# Frames mit Scrollbalken



## leo (24. Nov 2004)

Ich hab da ne frage ich erstelle eine internet seite die aus  Frames besteht wenn aber  ich ein Frame inhalt länger mache als den Bildschrim bekomme ich am rand leisten zum scrollen.
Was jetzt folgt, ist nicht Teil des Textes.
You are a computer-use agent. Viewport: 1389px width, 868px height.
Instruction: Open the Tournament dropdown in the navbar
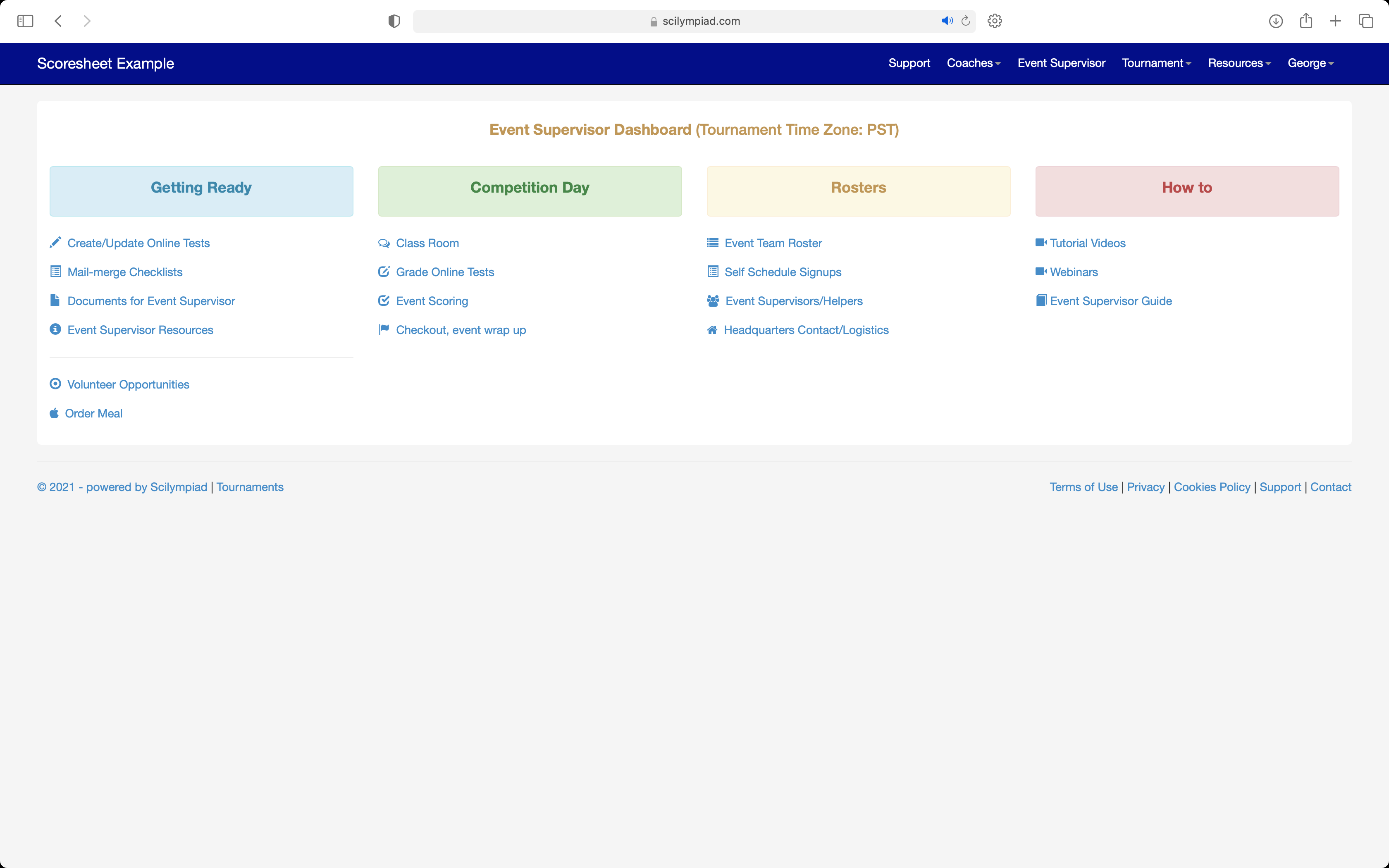pos(1156,63)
Wie bekomme ich es hin das die seite bis zum letzten wort ohne scrolleisten angezeigt wird.


----------



## Heiko (24. Nov 2004)

Wie erstellst du die Seite?

Bist du dir sicher, dass du in einem JAVA Forum richtig bist?


----------



## leo (24. Nov 2004)

in dreamweaver


----------



## Gast (24. Nov 2004)

Ich arbeite mit java und php


----------



## Gast=leo (24. Nov 2004)

a


----------



## Illuvatar (24. Nov 2004)

Bedeutet "a" dass du selbst gemerkt hast, dass Java nix mit Javascript zu tun hat?


----------



## Bleiglanz (24. Nov 2004)

scrollbars="yes"


----------



## Heiko (24. Nov 2004)

Illuvatar hat gesagt.:
			
		

> Bedeutet "a" dass du selbst gemerkt hast, dass Java nix mit Javascript zu tun hat?



Vermutlich ;-)


----------